Ce jour-là, je dois le remonter en me plaçant dans son dos, juste avant qu’ il ne m’arrache le masque. Vient ensuite une remontée assistée, puis une petite panne d’air au moment où l’on croit que la leçon est terminée. Surprise ! Mais les exercices que l’on enchaîne sont efficaces et je sais que les cas d’école proposés ici ne sont pas du superflu.
Comme il reste de l'air dans les blocs et que nous sommes à quelques brasses d'un site sympa, nous terminons la plongée sur " Les épaves ", avant de rentrer pour le débriefing au club.

Sur le ponton, Didier Alpini nous accueille à notre retour, ravi : les pièces de rechange du bateau accidenté viennent d'arriver et les mécaniciens s'affairent déjà sur l'embarcation, qui sera opérationnelle le lendemain.
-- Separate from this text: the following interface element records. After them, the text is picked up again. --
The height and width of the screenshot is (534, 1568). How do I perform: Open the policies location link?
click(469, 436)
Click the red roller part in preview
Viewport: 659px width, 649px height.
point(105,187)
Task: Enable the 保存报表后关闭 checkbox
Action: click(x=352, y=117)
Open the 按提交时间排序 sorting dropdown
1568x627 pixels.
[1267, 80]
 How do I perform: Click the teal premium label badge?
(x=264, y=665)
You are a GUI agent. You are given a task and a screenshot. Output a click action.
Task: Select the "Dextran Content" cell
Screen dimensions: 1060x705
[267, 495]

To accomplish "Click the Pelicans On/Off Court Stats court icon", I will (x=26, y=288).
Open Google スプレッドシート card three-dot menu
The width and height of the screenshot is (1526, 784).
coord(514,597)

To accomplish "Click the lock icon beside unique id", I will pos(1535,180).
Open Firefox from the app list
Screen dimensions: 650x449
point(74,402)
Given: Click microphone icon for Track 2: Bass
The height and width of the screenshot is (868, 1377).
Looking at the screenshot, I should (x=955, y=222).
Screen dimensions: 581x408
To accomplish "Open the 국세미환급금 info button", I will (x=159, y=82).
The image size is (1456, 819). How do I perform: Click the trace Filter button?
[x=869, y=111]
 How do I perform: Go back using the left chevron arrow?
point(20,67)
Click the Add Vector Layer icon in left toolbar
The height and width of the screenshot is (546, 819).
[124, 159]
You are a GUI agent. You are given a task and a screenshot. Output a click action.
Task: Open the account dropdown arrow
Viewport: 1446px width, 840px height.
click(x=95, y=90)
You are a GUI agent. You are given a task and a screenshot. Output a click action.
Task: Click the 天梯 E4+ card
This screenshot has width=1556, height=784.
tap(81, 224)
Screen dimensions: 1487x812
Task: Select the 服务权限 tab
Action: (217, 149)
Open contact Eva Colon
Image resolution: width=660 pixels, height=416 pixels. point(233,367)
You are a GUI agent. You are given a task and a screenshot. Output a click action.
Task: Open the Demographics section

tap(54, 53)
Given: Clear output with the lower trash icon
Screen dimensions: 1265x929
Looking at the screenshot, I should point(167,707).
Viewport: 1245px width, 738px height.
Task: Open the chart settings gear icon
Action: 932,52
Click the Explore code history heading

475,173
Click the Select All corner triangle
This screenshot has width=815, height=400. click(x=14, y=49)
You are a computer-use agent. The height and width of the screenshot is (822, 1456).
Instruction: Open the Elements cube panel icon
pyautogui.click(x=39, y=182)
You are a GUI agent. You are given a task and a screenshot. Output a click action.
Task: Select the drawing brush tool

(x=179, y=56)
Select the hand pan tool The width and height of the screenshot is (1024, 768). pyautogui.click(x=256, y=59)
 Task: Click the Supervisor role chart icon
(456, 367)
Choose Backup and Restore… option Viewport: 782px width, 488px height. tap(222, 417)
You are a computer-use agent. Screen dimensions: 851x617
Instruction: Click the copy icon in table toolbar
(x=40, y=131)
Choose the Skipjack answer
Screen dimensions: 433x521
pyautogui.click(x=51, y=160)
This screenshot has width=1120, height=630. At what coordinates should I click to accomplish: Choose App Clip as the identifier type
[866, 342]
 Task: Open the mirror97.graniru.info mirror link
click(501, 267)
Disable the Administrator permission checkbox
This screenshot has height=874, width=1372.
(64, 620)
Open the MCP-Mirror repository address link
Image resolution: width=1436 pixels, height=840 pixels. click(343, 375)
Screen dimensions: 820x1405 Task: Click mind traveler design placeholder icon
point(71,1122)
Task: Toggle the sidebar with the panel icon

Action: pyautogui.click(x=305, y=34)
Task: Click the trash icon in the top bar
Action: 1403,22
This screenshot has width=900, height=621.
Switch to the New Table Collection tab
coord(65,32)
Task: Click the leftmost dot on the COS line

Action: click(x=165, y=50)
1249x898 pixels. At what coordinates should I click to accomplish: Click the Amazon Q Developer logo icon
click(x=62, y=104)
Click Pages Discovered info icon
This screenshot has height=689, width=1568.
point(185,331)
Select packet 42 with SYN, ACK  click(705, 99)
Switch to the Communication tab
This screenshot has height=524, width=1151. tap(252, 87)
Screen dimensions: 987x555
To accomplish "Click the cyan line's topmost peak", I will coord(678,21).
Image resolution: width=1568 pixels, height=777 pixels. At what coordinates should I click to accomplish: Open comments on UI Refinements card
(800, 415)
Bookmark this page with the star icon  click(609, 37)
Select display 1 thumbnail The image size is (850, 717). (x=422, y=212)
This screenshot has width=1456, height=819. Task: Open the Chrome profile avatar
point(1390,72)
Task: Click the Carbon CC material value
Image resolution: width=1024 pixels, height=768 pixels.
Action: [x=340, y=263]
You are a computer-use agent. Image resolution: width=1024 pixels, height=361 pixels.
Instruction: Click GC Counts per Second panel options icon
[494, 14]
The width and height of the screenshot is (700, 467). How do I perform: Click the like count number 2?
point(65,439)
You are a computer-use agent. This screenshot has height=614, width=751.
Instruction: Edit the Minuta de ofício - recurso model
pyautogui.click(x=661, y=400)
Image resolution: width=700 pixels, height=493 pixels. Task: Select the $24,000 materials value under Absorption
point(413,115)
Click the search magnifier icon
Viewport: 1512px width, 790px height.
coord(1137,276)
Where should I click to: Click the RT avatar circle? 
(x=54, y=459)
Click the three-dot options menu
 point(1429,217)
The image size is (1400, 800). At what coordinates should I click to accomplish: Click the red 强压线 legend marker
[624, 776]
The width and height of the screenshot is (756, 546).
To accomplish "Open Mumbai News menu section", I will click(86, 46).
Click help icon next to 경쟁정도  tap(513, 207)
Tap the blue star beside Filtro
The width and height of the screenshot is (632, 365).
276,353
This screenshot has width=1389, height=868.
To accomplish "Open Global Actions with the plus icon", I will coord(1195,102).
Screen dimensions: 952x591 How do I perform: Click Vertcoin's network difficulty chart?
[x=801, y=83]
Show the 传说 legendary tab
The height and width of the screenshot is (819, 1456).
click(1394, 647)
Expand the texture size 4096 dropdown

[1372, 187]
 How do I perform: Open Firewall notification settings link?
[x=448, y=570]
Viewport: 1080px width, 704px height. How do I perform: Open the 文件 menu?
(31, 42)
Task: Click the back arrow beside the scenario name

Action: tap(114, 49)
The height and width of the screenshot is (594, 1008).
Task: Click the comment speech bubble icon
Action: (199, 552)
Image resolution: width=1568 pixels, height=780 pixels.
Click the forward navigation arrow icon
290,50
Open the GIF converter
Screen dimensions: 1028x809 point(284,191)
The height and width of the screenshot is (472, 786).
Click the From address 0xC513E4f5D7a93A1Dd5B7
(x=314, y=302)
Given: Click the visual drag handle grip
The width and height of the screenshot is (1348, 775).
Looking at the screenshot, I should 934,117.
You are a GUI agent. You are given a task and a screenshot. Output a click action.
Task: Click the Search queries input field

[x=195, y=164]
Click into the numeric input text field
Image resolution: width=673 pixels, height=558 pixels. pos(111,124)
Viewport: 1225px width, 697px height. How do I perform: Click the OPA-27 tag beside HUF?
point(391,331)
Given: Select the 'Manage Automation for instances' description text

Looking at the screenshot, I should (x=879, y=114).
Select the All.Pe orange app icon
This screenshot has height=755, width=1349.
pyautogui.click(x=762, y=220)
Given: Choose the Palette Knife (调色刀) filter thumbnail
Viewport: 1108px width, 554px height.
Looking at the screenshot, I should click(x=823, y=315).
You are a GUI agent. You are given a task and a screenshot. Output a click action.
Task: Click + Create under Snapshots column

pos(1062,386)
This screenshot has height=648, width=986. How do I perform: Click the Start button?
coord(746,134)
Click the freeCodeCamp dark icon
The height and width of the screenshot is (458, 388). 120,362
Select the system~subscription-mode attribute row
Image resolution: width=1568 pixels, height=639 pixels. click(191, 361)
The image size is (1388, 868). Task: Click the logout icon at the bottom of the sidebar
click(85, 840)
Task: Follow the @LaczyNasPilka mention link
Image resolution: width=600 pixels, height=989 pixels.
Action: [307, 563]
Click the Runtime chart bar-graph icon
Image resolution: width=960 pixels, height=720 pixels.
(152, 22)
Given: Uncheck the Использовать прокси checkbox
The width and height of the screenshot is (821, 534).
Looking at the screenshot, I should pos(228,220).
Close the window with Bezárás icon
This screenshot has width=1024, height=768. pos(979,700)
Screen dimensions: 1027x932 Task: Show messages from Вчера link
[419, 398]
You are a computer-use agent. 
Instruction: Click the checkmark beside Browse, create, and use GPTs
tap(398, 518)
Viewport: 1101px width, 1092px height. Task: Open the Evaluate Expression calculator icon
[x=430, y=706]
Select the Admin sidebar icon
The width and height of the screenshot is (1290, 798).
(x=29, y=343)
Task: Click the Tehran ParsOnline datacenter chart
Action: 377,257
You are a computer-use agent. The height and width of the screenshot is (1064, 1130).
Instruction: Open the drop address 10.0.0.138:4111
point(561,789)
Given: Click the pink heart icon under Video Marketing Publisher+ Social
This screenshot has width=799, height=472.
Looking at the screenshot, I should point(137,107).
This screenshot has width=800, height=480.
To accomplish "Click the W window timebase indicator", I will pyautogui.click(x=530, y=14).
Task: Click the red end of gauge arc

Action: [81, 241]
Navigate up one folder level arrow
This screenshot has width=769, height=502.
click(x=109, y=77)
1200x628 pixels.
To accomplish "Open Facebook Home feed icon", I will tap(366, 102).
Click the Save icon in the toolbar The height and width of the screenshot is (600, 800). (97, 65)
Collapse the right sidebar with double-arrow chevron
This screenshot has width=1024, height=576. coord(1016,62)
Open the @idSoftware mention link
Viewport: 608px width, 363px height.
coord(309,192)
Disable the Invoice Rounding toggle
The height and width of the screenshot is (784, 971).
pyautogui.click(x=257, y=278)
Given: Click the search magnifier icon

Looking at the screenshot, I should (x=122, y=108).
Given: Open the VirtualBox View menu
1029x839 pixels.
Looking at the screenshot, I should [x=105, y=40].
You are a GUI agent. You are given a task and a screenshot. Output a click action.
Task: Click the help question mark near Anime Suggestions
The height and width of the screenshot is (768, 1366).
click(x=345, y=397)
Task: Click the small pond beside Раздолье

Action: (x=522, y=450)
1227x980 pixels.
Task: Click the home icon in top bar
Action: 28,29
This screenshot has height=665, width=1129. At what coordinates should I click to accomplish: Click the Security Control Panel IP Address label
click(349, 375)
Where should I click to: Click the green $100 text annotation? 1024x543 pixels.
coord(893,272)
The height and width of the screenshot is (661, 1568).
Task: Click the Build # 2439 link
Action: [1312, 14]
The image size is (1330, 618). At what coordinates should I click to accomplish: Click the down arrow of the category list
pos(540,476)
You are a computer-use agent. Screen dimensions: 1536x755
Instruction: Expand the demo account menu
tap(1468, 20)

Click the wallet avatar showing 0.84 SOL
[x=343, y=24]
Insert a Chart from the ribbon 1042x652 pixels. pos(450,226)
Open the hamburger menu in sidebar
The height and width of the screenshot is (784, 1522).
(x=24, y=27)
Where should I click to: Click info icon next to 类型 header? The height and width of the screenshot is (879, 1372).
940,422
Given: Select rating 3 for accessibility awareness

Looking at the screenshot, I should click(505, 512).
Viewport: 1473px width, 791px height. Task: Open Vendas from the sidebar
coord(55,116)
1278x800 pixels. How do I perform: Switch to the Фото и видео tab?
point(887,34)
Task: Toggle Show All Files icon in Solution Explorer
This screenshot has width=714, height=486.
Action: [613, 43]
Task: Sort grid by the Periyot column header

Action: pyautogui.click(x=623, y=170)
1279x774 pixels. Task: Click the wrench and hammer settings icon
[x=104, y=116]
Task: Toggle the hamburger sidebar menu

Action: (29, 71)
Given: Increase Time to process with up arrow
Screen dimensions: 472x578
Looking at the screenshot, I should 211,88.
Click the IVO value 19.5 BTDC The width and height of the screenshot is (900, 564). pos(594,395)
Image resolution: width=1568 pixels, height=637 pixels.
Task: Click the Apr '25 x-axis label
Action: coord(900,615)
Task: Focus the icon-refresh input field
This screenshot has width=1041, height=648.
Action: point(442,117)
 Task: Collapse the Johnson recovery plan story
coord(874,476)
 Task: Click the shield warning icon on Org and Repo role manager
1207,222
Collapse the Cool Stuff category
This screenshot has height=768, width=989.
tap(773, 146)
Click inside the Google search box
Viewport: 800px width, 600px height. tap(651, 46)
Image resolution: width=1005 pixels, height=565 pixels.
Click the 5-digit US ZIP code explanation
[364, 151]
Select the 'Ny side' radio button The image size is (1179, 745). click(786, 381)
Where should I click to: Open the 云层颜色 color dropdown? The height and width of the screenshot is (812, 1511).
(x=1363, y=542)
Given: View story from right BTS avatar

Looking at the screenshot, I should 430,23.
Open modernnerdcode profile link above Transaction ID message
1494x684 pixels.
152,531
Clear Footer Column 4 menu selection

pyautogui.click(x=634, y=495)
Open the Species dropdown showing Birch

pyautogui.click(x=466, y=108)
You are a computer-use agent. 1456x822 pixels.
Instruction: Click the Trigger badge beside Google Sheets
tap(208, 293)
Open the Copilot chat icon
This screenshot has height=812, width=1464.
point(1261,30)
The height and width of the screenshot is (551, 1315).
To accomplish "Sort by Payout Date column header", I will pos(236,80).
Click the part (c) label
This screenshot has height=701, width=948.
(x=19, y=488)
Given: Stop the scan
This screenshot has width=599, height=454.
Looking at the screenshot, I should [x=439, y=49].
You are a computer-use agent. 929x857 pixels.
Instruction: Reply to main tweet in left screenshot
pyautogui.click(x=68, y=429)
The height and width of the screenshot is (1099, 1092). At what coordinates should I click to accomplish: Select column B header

Les choses rentrent dans l'ordre ! Didier questionne Eric au sujet de l'assiduité de son élève. Visiblement, je m'en suis sorti correctement.
Pour le niveau III, il me reste à passer la théorie et le RIFAP, mais le plus dur- si je peux dire- est fait, et pourrai bientôt évoluer dans " l'espace lointain " comme disent les manuels.


Eric, un des moniteurs.
Yann Saint-Yves ©


Les galères du club s'estompent dans le soleil couchant qui se cache derrière Moorea, juste en face. Les lumières du Beachcomber prennent le relais sur l'astre du jour qui vient de disparaître, la température reste bien agréable : 26°C au sortir de l'hiver. Les grillons commencent leur concert, en point d'orgue d'une journée paradisiaque comme il y en a beaucoup, à Tahiti.